More recently, scholars have used computers to model how the brain’s neural networks
behave. These show that, when the condition of child bilingualism is modelled (where two
languages are being acquired more or less simultaneously), the network is able to separate out
the vocabularies of each language quite comfortably. However, where a second language is
overlaid on top of an existing one, there is much less separation. It’s as if the first language
‘blocks’ or ‘overshadows’ the independent establishment of the second. Nick Ellis (2006: 185)
sums up the findings: ‘Adult second language simulations show relatively little L1–L2 separation
at a local level and maximal transfer and interference.’ This tends to confirm the view that, as
one writer put it, ‘second language is looking into the windows cut out by the first language’
(Ushakova 1994: 154).

Of course, any discussion of error assumes that there is a ‘gold standard’ by which errors can
be judged, an error being any deviation from the standard. But what is that standard? Even
ignoring the diversity of English varieties in the world, is it fair to judge a learner’s interlanguage
by the standards of a native speaker? After all, as Larsen-Freeman and Cameron (2008: 141)
point out, if we view language as a complex dynamic system, there is no ‘final state’, and hence
there will never be complete convergence between the learner’s L2 and a notional target
language. The two systems run on different tracks.

Maybe it is time to banish the term ‘error’ – with its negative connotations – once and for all,
and talk instead of ‘interlanguage forms’.

Questions for discussion


1. Can you think of some errors that are very clearly those of a particular language group?
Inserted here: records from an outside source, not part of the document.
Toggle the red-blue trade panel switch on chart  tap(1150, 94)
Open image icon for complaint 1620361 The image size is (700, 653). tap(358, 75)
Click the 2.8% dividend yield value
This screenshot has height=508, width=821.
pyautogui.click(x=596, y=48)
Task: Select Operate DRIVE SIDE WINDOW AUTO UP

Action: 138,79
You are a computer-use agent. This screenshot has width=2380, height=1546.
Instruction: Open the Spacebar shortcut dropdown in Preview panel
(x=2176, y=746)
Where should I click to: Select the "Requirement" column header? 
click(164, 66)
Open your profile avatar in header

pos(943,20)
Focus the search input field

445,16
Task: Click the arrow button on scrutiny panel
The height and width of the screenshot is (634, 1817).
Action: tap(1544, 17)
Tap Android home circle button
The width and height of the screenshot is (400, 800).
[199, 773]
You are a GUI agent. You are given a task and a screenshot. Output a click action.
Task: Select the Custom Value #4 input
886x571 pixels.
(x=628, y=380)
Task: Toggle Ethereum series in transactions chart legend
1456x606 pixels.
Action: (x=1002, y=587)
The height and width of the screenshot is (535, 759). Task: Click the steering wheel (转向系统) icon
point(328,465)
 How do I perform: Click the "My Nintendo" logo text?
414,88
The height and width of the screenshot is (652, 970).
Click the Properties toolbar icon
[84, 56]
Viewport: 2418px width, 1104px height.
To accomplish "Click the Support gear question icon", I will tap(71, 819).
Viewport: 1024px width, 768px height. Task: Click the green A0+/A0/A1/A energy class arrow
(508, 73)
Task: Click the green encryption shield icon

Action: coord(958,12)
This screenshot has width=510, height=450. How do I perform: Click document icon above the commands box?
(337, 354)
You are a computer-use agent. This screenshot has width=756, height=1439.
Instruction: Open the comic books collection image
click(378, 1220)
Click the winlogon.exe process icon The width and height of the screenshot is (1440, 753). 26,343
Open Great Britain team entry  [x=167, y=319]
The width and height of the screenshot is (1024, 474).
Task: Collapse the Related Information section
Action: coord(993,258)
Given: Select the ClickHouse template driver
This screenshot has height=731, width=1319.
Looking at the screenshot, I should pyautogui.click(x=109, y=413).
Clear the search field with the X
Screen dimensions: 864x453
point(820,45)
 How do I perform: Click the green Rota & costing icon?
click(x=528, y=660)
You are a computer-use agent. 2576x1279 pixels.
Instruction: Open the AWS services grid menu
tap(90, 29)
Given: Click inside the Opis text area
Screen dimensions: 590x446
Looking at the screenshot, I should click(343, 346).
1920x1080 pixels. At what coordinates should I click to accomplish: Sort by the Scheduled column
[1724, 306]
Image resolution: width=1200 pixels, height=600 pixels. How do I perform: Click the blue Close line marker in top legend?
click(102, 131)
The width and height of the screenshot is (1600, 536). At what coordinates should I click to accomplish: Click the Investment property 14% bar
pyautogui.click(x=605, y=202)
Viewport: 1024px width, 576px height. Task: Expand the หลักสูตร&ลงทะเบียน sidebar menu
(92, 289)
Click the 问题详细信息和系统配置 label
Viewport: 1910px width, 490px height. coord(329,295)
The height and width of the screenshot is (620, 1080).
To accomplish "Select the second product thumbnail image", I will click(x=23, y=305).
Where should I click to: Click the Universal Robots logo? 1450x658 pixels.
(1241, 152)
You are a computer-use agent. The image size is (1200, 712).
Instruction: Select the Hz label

Are
the errors mainly grammatical or lexical?

2. Why do you think it’s self-evident that errors are caused by L1 interference?

3. Errors may be caused by ‘processes of simplification, over-generalization, redundancy’. Can


you think of examples of errors in any of these categories?
4. In your own experience, either as a teacher or a learner, do you feel that, the closer two
languages are, the more likely there will be interference? Or the opposite?

5. Most of the discussion has been about grammar errors. In the case of vocabulary or
pronunciation, is there a stronger or weaker case for the influence of the L1?

6. ‘Second language is looking into the windows cut out by the first language.’ What exactly
does this mean, and do you think it is true? Can you ever ‘escape’ your first language?

7. Given the spread of English as an International Language (EIL), is it fair to say that there is
no longer a ‘gold standard’ for English? If so, how should teachers treat error?

8. What are the implications, do you think, of substituting ‘interlanguage form’ for the term
‘error’? Would this be a good idea?

References
Dulay, H., Burt, M. and Krashen, S. (1982) Language Two, New York, Oxford University Press.

Ellis, N. (2006) ‘Selective attention and transfer phenomena in L2 acquisition: contingency, cue
competition, salience, interference, overshadowing, blocking, and perceptual learning’, Applied
Linguistics, 27, 2, 164.

French, F.G. (1949) Common Errors in English: Their Cause, Prevention and Cure, London:
Oxford University Press.

Lado, R. (1957) Linguistics across Cultures, Ann Arbor: University of Michigan Press.

Larsen-Freeman, D. and Cameron, L. (2008) Complex Systems and Applied Linguistics,


Oxford: Oxford University Press.

Lightbown, P. and Spada, N. (2006) How Languages are Learned (3rd ed.), Oxford: Oxford
University Press.

Swan, M. and Smith, B. (eds) (2001) Learner English: A Teacher’s Guide to Interference and
Other Problems (2nd ed.), Cambridge: Cambridge University Press.

Ushakova, T.N. (1994) ‘Inner speech and second language acquisition: an experimental-
theoretical approach’, in Lantolf, J.P. and Appel, G. (eds) Vygotskian Approaches to Second
Language Research, Norwood, NJ: Ablex.